Objectives: Previous patient-level acute myocardial infarction (AMI) research has found higher hospital spending to be associated with improved survival; however, survivor-treatment selection bias traditionally has been overlooked. The purpose of this study was to examine the AMI cost-outcome relationship, taking into account this form of bias.
Data sources: Hospital Discharge Abstract data tracked costs for AMI hospitalizations. Ontario Vital Statistics data tracked patient mortality.
Study design: A standard Cox survival model was compared to an extended Cox model using hospital costs as a time-varying covariate to examine the impact of cost on 1-year survival in a cohort of 30,939 first-time AMI patients in Ontario, Canada, from 2007 to 2010.
Principal findings: Higher patient-level AMI spending decreased the hazard of dying (Standard Model: log-cost hazard ratio: 0.513, 95 percent CI: 0.479-0.549; Extended Model: log-cost hazard ratio: 0.700, 95 percent CI: 0.645-0.758); however, the protective effect was overestimated by 62 percent when survivor-treatment bias was overlooked.
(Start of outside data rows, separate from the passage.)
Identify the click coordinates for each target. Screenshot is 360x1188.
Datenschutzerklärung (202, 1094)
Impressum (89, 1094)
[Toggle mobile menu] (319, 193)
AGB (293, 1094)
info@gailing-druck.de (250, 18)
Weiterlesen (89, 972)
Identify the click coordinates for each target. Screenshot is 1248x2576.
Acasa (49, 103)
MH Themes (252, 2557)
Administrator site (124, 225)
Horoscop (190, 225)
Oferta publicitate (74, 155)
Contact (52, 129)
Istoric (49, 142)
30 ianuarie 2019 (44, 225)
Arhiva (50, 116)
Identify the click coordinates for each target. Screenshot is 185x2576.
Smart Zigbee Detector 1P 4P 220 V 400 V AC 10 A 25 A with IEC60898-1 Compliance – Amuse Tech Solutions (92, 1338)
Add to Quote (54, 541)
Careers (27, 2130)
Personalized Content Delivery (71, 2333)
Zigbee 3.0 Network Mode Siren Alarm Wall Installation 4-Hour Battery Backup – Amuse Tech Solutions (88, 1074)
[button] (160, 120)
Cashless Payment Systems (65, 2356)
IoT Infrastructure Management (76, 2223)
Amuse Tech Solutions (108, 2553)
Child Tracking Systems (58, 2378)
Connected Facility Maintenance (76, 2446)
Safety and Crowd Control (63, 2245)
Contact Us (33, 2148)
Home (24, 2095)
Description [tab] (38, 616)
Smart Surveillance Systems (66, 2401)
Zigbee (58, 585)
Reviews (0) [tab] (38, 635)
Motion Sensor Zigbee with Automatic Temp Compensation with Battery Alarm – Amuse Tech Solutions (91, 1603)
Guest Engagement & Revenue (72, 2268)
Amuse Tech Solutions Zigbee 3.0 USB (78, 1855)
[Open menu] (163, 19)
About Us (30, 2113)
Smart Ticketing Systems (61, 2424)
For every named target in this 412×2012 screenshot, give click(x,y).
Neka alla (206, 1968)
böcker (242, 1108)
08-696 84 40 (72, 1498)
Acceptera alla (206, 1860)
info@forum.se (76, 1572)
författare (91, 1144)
In the extended model, a 10 percent increase in spending was associated with a 3.6 percent decrease in hazard of death.
Conclusion: The findings of this study suggest that if survivor-treatment bias is overlooked, future research may materially overstate the protective effect of patient-level spending on outcomes.
Keywords: Myocardial infarction; cost-outcome relationships; survivor-treatment selection bias; time-varying covariates.
© Health Research and Educational Trust.